I Googled a co-worker using only their name and place of employment.  I ignored any website that required I pay for information.  Knowing where they worked told me what state and city.  I had to work through similar names with various middle initials but I soon found a rhythm to it.   I found pointers to street addresses, partial phone numbers, identity of spouse, ages and a picture of themselves that they posted.

Ack!  It was creepy and made me feel dirty, all in 7 minutes.  But to a terrorist it could be a gold mine.

I don’t know what to say.  I’m certainly not an identity security expert.  I went online and found a lot about identity theft related problems and responses, but nothing about preventing someone from finding you, your spouse or your address.

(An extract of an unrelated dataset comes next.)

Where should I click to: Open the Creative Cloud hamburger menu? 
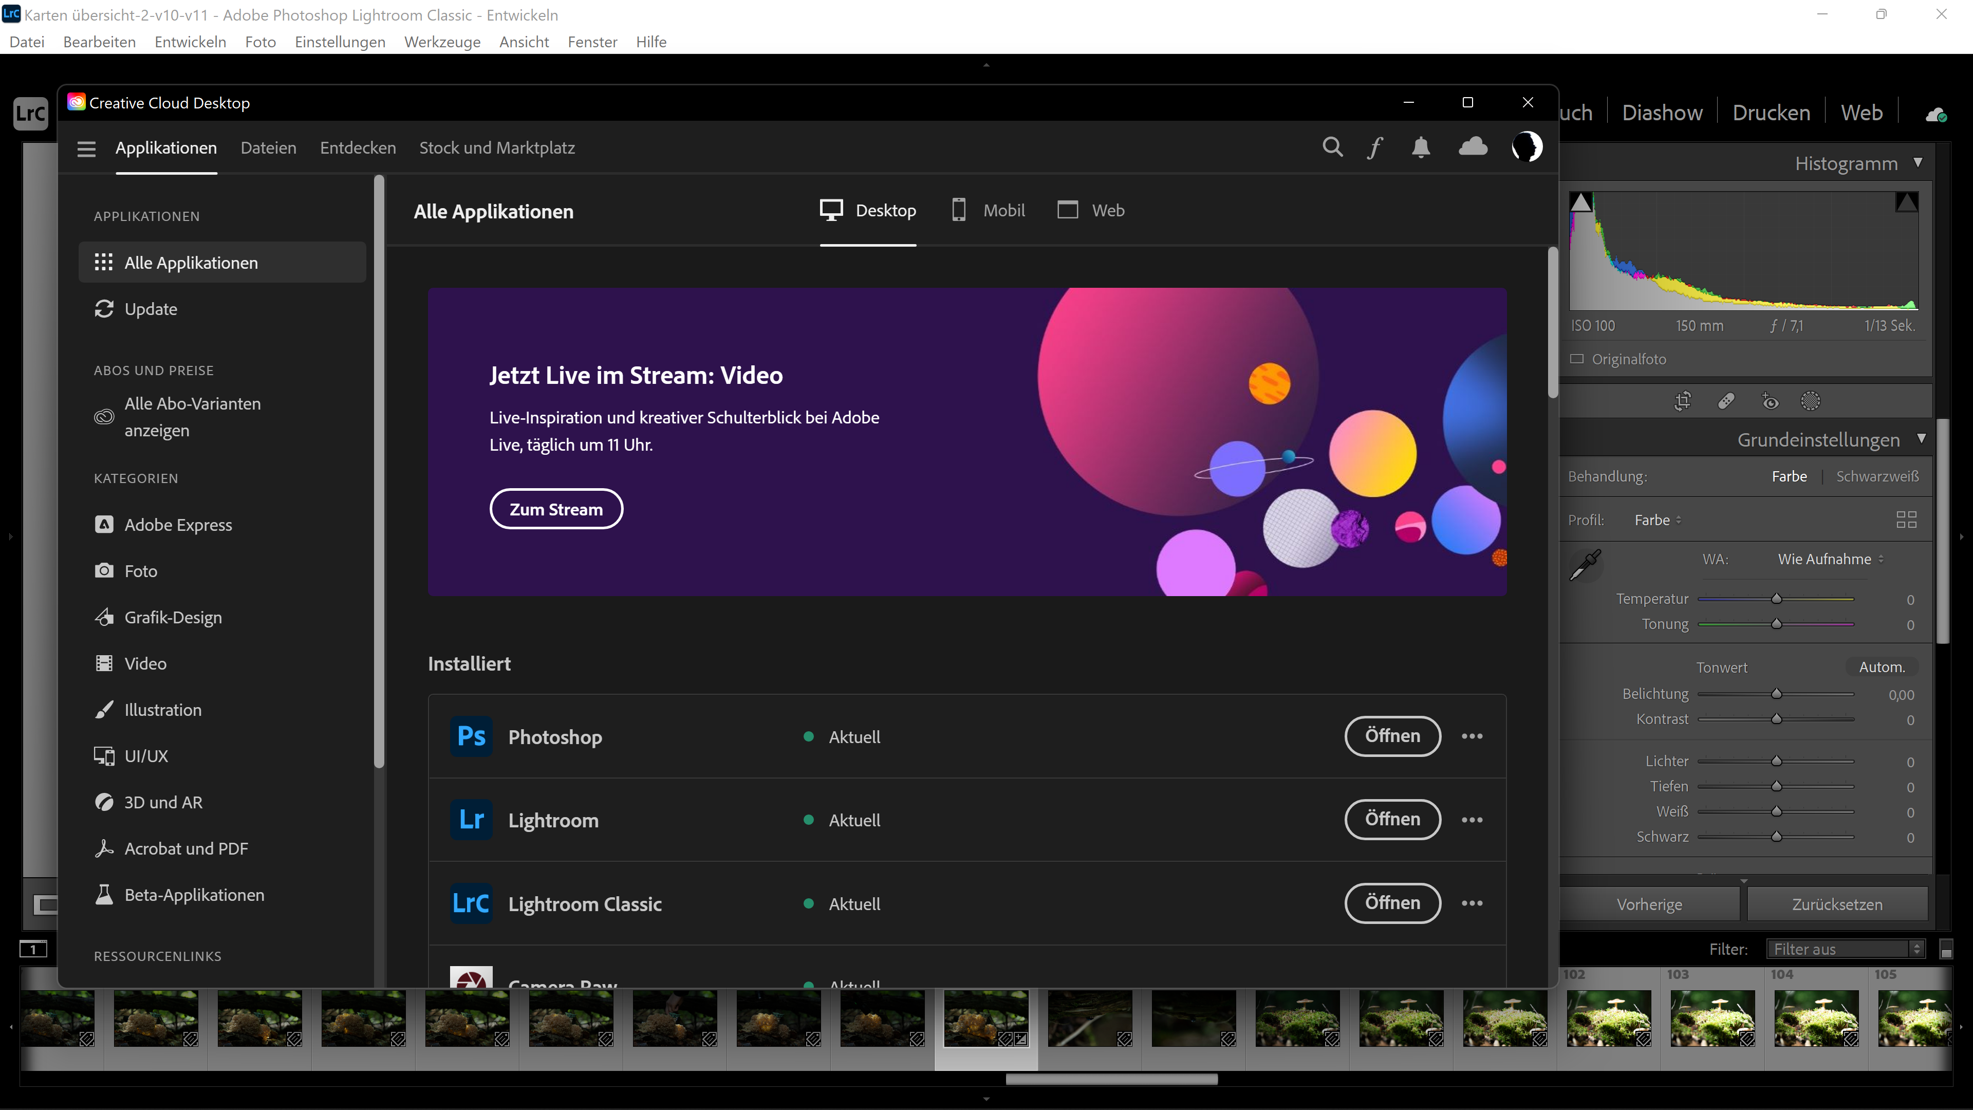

I suggest you never post a picture of yourself on line or allow your children to do the same.  I would suggest using the same ploy Paxton Quigley recommends in “Armed and Female.”  Get a mail box from Fed-Ex or another company that looks like an address.  Employers want to know where you live?  Credit card companies?  On-line orders?  Give ‘em that address.


Keep your personal life off the internet, especially if your job makes you a target.  You still might need to have a Internet presence, but think very hard about what you say and release.  I’m never going to use the same middle initial and thank God I never used my wife’s name or the name(s) of my children, assuming I have any.

So what am I doing blogging?

Even before this I gave some thought and decided I was a low risk if I was careful.  No names, no good pictures, mislead when possible about my personal specifics.  Plus, nobody is really interested in a dog catcher working for…


Thought you had me there for a minute, didn’t you.